What the crisis means for marine claims

Marine insurers kept cover in place throughout the conflict, albeit at sharply higher hull and cargo premiums – but the report stresses that the binding constraint for shipowners has been the risk to crew and vessels in a live conflict zone, not the availability of insurance. According to the International Maritime Organization (IMO), 46 merchant vessels had been damaged as of June 11 2026, and 14 seafarers had lost their lives as of June 12 2026.

The claims tail may prove to be long. Even before the conflict, the International Union of Marine Insurance (IUMI) projected average hull claim costs rising 7 to 22% over five years, while Nordic insurer association Cefor reported in April 2026 that claims cost per vessel sat 33% above pre-pandemic levels. Régis Broudin, global head of marine claims at Allianz Commercial, said the insurer had already received claims notifications from the conflict, "some of which are significant" and potential total losses, with further claims anticipated as cargo deteriorates aboard trapped ships. Those vessels have also faced disrupted maintenance and biofouling, while the growing size of ships is pushing up general average claims – contributions can reach 50% of cargo value, which Allianz notes could exceed US$100 million for a carrier loaded with a few thousand electric vehicles.
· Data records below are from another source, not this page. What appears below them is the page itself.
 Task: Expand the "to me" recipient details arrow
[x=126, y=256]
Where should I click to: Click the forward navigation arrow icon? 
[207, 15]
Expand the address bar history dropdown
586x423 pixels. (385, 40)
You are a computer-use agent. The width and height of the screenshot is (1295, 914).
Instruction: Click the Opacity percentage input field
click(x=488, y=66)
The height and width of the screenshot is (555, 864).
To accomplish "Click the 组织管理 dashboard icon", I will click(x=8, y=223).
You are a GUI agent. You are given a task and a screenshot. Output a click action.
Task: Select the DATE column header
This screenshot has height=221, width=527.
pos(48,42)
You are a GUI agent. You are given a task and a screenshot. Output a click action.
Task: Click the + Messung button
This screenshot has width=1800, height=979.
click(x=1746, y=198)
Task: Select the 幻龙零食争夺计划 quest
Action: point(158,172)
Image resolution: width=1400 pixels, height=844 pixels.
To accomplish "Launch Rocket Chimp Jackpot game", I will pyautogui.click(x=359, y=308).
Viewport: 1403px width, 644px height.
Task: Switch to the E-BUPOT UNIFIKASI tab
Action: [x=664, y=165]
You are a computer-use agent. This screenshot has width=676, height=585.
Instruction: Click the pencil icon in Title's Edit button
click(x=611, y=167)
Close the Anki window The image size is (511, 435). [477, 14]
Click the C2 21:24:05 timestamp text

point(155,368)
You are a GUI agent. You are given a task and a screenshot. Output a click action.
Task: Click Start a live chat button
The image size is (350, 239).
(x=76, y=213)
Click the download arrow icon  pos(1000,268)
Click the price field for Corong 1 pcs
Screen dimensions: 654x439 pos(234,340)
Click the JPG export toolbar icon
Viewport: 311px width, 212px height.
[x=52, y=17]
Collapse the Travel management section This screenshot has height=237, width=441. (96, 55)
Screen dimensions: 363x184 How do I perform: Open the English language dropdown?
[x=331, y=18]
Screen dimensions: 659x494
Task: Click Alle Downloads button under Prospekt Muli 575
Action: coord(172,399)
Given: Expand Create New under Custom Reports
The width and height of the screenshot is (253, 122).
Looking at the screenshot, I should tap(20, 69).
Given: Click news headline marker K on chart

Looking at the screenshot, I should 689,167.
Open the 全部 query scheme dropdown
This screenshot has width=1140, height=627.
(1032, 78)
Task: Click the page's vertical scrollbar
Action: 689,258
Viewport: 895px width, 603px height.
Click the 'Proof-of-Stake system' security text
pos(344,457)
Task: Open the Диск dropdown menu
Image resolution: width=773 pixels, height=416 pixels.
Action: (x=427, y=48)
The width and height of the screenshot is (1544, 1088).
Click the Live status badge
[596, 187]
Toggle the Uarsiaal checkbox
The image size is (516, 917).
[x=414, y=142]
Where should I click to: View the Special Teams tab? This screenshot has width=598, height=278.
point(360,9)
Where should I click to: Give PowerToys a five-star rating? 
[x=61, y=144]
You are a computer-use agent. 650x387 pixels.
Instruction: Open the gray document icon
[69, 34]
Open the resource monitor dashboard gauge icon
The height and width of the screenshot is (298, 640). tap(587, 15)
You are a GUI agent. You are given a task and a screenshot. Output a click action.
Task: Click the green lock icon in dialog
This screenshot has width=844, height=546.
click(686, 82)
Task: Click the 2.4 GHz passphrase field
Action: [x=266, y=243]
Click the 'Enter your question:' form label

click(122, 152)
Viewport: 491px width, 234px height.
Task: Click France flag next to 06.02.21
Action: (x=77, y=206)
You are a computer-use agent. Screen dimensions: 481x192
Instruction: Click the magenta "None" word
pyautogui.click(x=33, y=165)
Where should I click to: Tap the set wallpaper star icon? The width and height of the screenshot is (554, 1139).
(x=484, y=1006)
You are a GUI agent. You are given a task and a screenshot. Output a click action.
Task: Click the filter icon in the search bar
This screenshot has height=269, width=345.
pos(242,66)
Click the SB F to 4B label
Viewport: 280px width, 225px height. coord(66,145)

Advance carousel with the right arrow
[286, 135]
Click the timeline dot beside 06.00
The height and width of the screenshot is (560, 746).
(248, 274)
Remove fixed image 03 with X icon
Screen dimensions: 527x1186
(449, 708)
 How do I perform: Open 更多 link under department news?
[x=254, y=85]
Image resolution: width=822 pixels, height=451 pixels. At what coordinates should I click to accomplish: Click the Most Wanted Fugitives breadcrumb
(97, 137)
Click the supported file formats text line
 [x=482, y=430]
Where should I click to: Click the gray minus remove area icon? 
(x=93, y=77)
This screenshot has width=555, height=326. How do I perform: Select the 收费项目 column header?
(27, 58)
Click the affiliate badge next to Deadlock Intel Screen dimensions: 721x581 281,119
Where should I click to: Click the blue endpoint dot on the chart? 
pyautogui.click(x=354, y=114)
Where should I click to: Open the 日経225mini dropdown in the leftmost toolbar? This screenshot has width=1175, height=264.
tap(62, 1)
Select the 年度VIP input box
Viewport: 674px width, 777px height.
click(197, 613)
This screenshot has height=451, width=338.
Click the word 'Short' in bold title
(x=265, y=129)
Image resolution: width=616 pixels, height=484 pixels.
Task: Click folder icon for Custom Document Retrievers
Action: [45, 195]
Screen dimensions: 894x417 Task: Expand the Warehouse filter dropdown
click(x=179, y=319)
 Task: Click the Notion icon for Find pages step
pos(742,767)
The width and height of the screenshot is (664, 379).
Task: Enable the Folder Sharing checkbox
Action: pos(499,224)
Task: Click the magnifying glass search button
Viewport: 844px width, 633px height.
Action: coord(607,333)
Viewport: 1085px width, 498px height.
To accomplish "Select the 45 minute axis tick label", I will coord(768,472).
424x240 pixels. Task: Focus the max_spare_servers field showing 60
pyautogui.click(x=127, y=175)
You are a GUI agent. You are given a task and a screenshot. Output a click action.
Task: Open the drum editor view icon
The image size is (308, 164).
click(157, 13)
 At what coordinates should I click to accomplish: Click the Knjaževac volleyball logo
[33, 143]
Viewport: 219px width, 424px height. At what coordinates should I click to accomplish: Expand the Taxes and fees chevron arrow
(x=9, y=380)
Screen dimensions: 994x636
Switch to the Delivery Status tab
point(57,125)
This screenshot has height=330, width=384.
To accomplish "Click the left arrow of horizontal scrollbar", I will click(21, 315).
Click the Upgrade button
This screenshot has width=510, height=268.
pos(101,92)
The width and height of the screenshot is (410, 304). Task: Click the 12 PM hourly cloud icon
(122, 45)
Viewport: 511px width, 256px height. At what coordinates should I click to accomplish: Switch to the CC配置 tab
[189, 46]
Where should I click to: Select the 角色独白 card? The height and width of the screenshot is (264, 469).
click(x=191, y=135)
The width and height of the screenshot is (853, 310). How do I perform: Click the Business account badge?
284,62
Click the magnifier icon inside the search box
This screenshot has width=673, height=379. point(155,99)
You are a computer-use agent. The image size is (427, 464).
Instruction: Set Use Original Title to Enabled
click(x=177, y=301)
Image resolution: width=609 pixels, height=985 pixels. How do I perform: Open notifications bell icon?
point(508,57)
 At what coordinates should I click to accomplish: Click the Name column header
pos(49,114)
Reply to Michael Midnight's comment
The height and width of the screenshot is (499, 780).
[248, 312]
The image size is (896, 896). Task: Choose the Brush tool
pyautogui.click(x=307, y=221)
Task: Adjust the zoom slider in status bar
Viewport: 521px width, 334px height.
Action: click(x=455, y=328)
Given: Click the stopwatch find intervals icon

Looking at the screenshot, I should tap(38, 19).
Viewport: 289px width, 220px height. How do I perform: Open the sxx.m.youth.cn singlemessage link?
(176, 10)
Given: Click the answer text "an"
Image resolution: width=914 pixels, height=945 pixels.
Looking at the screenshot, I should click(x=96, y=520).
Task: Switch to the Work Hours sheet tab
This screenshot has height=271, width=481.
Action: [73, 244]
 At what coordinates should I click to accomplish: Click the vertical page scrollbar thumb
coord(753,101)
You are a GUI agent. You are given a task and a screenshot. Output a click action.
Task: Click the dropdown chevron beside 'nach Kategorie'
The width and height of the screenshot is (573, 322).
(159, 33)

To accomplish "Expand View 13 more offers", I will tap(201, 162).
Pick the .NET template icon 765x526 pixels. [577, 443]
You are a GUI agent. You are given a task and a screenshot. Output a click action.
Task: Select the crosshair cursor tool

"Insurance markets react quickly to crises, but the real challenge for companies is understanding how risks are interconnected," said Justus Heinrich, global product leader for marine hull at Allianz Commercial. "That's why resilience and risk management are becoming just as important as insurance coverage." Even with a US-Iran agreement signed in mid-June 2026, brokers should not bank on a swift return to normal pricing, a point underlined by reporting that the Hormuz reopening may not bring immediate relief for marine insurers.

Safety gains hold even as the risk map redraws

The paradox running through the review is that shipping has never looked safer on paper. Reported incidents fell about 16% to 2,818 in 2025 from 3,353 a year earlier, and total losses dropped to 350 in the five years to 2025 from 555 in the previous period – a 37% improvement – with just 43 recorded in 2025. The Australasia region logged 66 incidents, down 13 on the year.

Yet familiar hazards still bite. Machinery damage or failure caused more than half of all incidents (1,505), and fires remained the second-worst on record for the decade, with more than 200 reported on large vessels and lithium-ion batteries a recurring factor. An ageing global fleet – now averaging 23 years – compounds the exposure. For brokers, that mix of falling frequency and rising severity is exactly what makes programme adequacy hard to judge, a dynamic explored in coverage of how the Strait of Hormuz shock laid bare insurance weak spots.

The takeaway for the US market is less about a single waterway than a structural reset. As clients reroute supply chains and revisit war and cargo wordings, the brokers who can translate Allianz's "new equilibrium" into concrete advice on sums insured and resilience will be the ones clients keep closest.